Banyak juga universitas yang sebenarnya belum siap untuk membuka program studi Ilmu Komputer atau sejenisnya malah tetap memaksakan diri untuk membuka program studi tersebut walaupun dengan kualitas yang masih minim serta kualitas dan kuantitas dosen yang mungkin sama minimnya, yang akhirnya malah memberikan dilema kepada mahasiswa, terutama mahasiswa baru(seperti saya) yang kebanyakan masih buta banget ama yang namanya Bahasa Pemrograman. Tapi kita juga tidak bisa menyalahkan keadaan sepenuhnya,kalau kita mau trus survive, maka si mahasiswa lah yang harus punya inisiatif untuk belajar sendiri, mungkin secara otodidak, karena yang namanya IT terus berkembang, BERINOVASI ATAU MATI !
Saya sebagai salah satu mahasiswa Ilmu Komputer di Indonesia merasa sangat tertekan dengan apa yang saya alami pada awal-awal perkuliahan. Karena kami langsung dihadapkan dengan apa yang namanya pemrograman dengan menggunakan bahasa yang termasuk bahasa tingkat tinggi yaitu java, Meski setelah sekarang setelah 2 tahun lebih saya baru mulai memahaminya.
Java sangat sulit saya pahami di awal karena OOP-nya (Object Oriented Programming), mungkin kurang dari setengah angkatan saya memahami java secara jelas. Yang saya dapat lakukan waktu itu hanyalah meng-compile dan yup, Sukses… lalu hore….
Untuk memasukkan algoritma dan menerapkan segala macam exception handling di java saya baru bisa setahun kemudian memahaminya. Waduh….
Karenanya sekarang di fakultas saya pelajaran di awal tidak menggunakan bahasa java yang terkenal dengan kerumitannya pada orang awam. Kami menggunakan bahasa C sekarang, kemudian pelajaran mengenai OOP semester ke dua ini.

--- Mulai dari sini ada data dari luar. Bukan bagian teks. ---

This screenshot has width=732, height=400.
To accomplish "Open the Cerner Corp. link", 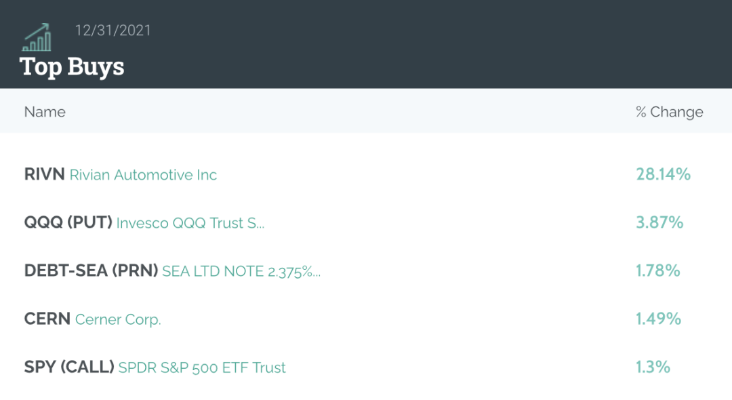I will tap(118, 319).
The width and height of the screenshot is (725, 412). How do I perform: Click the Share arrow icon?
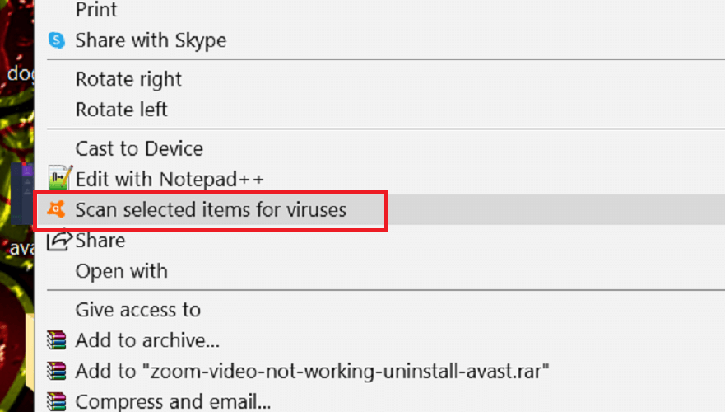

Tapi semuanya tergantung bagaimana kita menyikapi, ada juga kok teman2 saya yang cukup menguasai apa yang diajarkan di kelas dan jumlahnya tidak sedikit, padahal saya sering mengantuk. Paling gak kita bisa ambil pelajaran tentang bagaimana sistem di jepang, dan tidak ada jaminan toh, sistem yang sukses di jepang akan sukses pula diterapkan di Indonesia ini. =)
Ganbatte… Kudasai
Maju terus IT Indonesia
Saya belum pernah kuliah disekolah komputer, jadi saya tidak tau kurikulum yang sebenarnya di sekolah TI atau ilmu komputer 🙂
Saya cuma melihat dikota saya, semarang, ada kecenderungan berdiri PerTi komputer yang cuman mengekor vendor. Mereka cuman menawarkan bisa lulus sertifikasi (entah itu MCSE,CCNA, CPD, entah apalagi). Hmmm sertifikasi mungkin perlu, tapi mengapa anak didiknya tidak diberi ilmu dasar seperti yang kang romy bilang ? Jadinya mereka seperti masuk ke pabrik karbit manusia hehehehehe….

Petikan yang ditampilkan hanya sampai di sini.